Apache SparkVersion 3.5 or later.
Version 8 or later.
Ocient JDBC driverVersion 4.0 or later.
Additionally, you must have the SELECT, INSERT, CREATE, and DELETE user privileges for the specified database. For details, see Data Control Language (DCL) Statement Reference.

Ocient Spark Connector Setup and Initial Use

To start working with the Ocient Spark Connector, register the connector. Then, you can start executing SQL statements.

Connector Registration

For best results, first register the connector as a catalog in Spark. To register the connector, edit the spark-defaults.conf file in your Spark install to include these lines. Replace the username and password fields with your Ocient System credentials.
Text
spark.sql.catalog.ocient_cat=com.ocient.spark.v2.DefaultSource
spark.sql.catalog.ocient_cat.url=jdbc:ocient://host:port/db
spark.sql.catalog.ocient_cat.user=<username>
spark.sql.catalog.ocient_cat.password=<password>

Use SQL Statements

After registration, the Spark connector lets you treat your Ocient System like any other Spark catalog. The connector routes SQL operations through the catalog implementation. Execute the Spark command USE to switch to your Ocient catalog and schema for SQL statements. In this case, use the ocient_cat catalog and my_schema schema.
SQL
USE ocient_cat.my_schema;
Subsequent commands default to your Ocient catalog and schema, so you no longer need to reference them. This example creates a new table my_new_table with identifier id, name name, event timestamp event, and the structure of an integer and string nested_date.
SQL
CREATE TABLE my_new_table (
    id BIGINT,
    name VARCHAR,
    event_time TIMESTAMP,
    nested_data STRUCT<a: INT, b: STRING>
);
Insert a row into the new table.
SQL
INSERT INTO my_new_table VALUES
    (1,'foo', '2025-01-01 12:00:00', (100, 'bar'));
Read the row from the table.
SQL
SELECT * FROM my_new_table WHERE id = 1;
List the table.
SQL
SHOW TABLES;
Drop the table.
SQL
DROP TABLE my_new_table;

Use Scala DataFrames

The Ocient Spark connector integrates directly with the Spark DataFrame API, so you can read from and write to Ocient tables using familiar Spark patterns. After you configure the Ocient catalog, you can reference fully qualified table names, and the connector handles all JDBC connectivity and type mapping. The examples in this section use Scala to interact with an Ocient catalog.
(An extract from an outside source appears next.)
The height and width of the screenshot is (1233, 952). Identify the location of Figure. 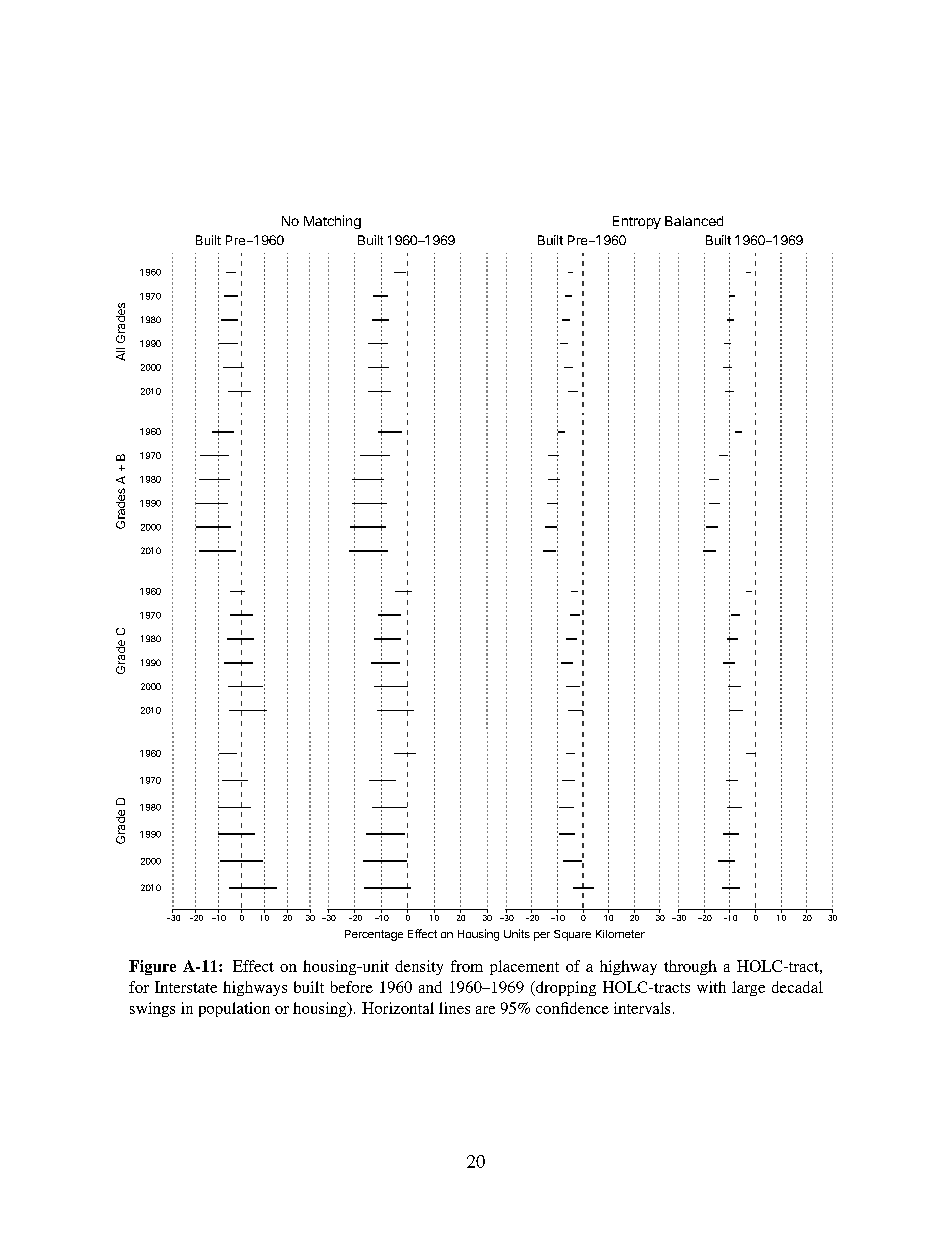
(152, 967).
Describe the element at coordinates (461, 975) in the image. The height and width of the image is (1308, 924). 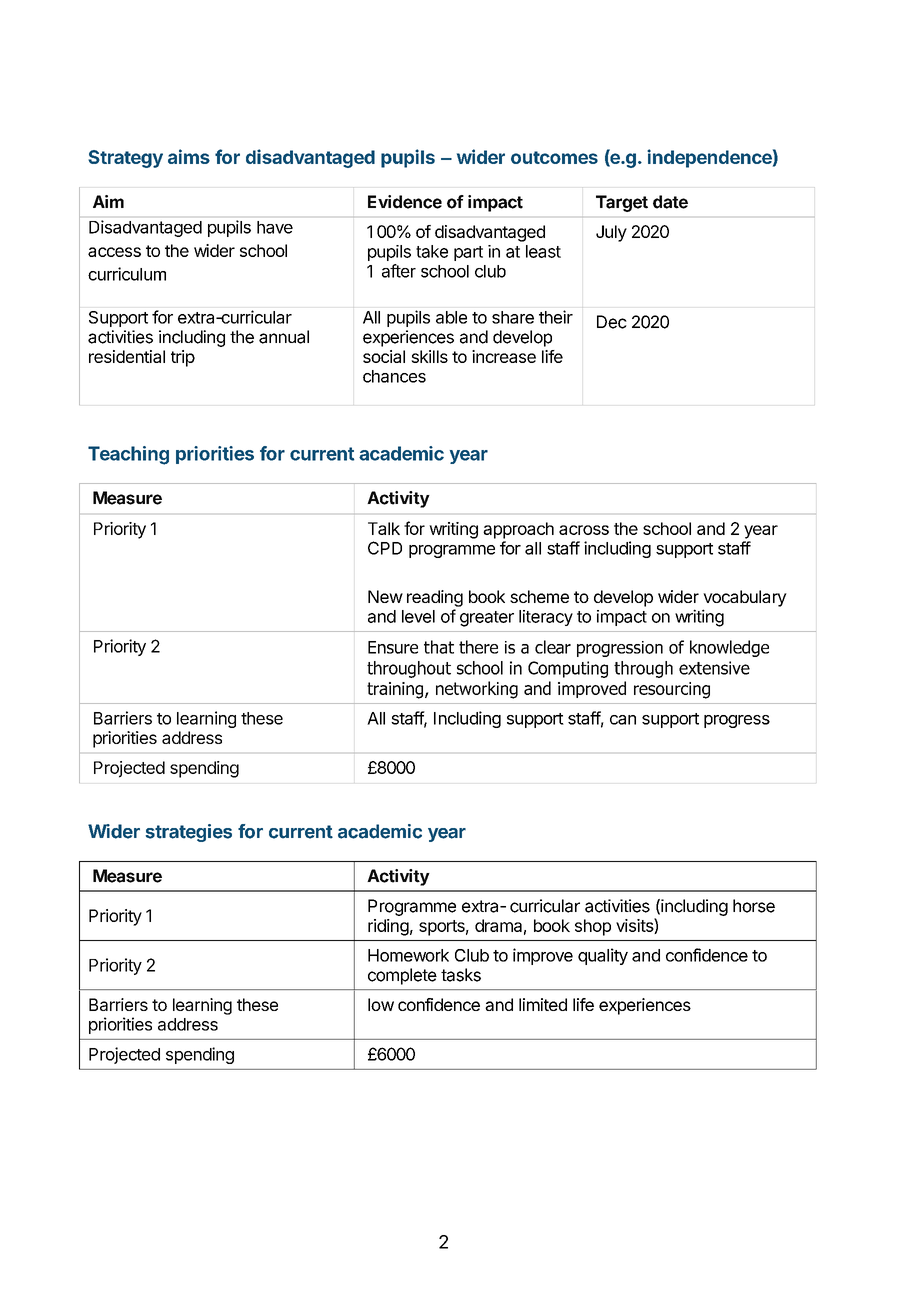
I see `tasks` at that location.
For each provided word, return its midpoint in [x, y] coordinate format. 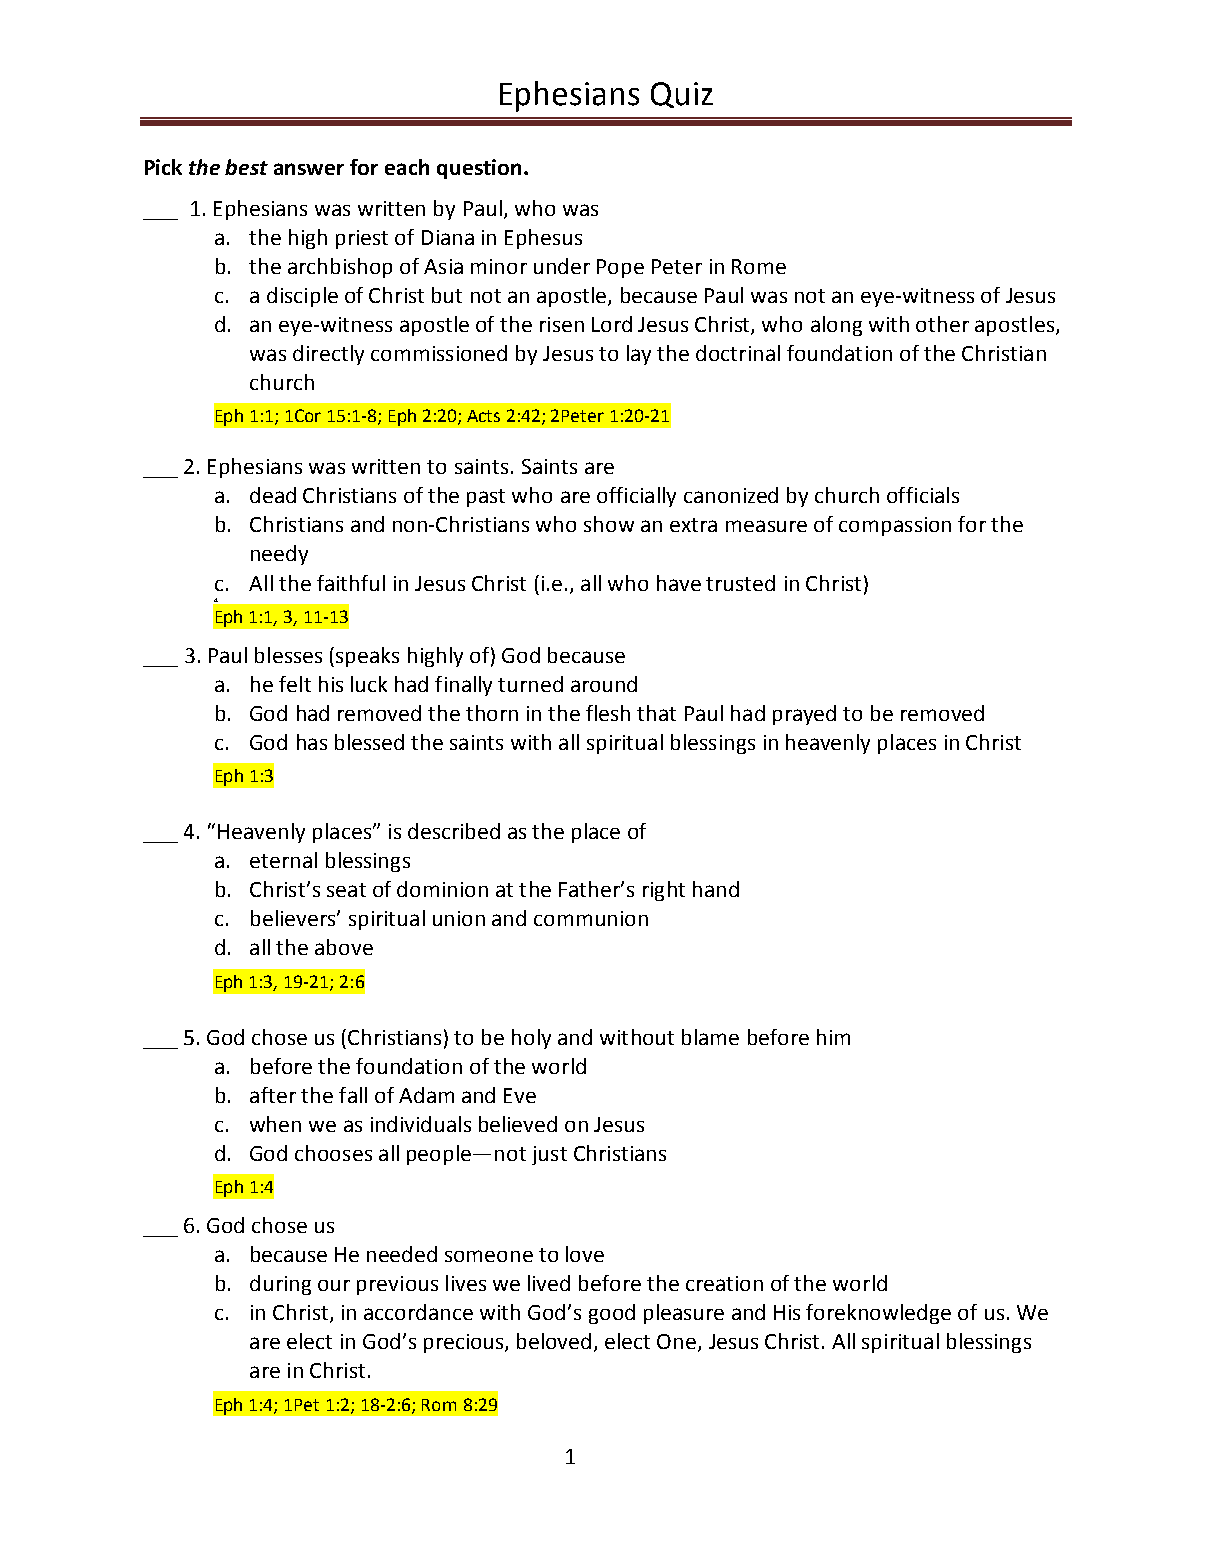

Examples Write from Spark to Ocient This example takes an existing Spark DataFrame df and writes its rows into an Ocient table my_table.
df.write.saveAsTable("ocient_cat.my_schema.my_table")
Write from Ocient to Spark This example reads from the Ocient table my_table and writes its rows into a new Spark DataFrame df2.
val df2 = spark.table("ocient_cat.my_schema.my_table")

Ad Hoc Usage

The Ocient Spark connector supports ad‑hoc reads and writes using the Spark .format("ocient") method. This method is useful for brief operations, but it cannot use the Spark catalog system to create, drop, or list tables. For example, this Spark command reads an Ocient table and creates the DataFrame df from its contents. Substitute jdbc_connection with the JDBC connection string for the database, the username and pwd values for your Ocient username and password, and my_schema and my_table with the schema and table name for the table to read.
val df = spark.read
    .format("ocient")
    .option("url", "jdbc_connection")
    .option("user", "username")
    .option("password", "pwd")
    .option("dbtable", "my_schema.my_table")
    .load()
This command takes the DataFrame df and appends its contents into an Ocient table.
df.write
    .format("ocient")
    .option("url", "jdbc_connection")
    .option("user", "username")
    .option("password", "pwd")
    .option("dbtable", "my_schema.my_table")
    .mode("append")
    .save()

Bulk Loading Best Practices

Use these recommended OS and Spark settings to get reliable performance and avoid inconsistent writes when using the Ocient JDBC bulk loader with Spark. For details on bulk loading, see JDBC Bulk Loading.

Linux SSH Configuration

Increase the SSH connection capacity on Loader Nodes:
  • Set MaxStartups 1024 in the OS sshd_config configuration file on the loader/SSH endpoint hosts that accept SSH connections from the bulk loader.
  • Restart the SSH service to apply the updated sshd_config configuration. For example, on an system, run sudo systemctl restart ssh.

Spark Configuration

Edit the spark-defaults.conf configuration file to include these settings:
  • spark.task.maxFailures = 1 — This configuration prevents Spark from retrying failed tasks and potentially duplicating writes.
  • spark.speculation = false — This configuration prevents Spark from launching speculative duplicate tasks that can re-run writes against Ocient.

Configuration Options

You can set specific configurations for the Ocient Spark connector through standard Spark options:
  • Set globally using Spark configuration: Add options to your spark-defaults.conf file or your cluster Spark settings (e.g., spark.sql.catalog.ocient_cat.url=...).
  • Set options per job or per operation: Use Spark (.option()) or command-line (--conf) statements to set options for one-time usage.
The connector passes most of these settings through to the underlying Ocient JDBC driver as connection properties, but the system interprets a few directly by the connector to shape the generated SQL.

Connection Options

These options control how the connector establishes a JDBC connection to Ocient and identify which table or query Spark should use. All options are for both read and write operations.
OptionDefaultDescription
urlNoneRequired. The Ocient JDBC URL.

If you do not specify the sparkMode setting, the connector automatically sets sparkMode=true.
userNoneRequired. The Ocient username.
passwordNoneRequired. The password of the user.
dbtableNoneRequired for adhoc commands using .format("ocient"). This option is the Ocient schema and table name (for example, schema.table).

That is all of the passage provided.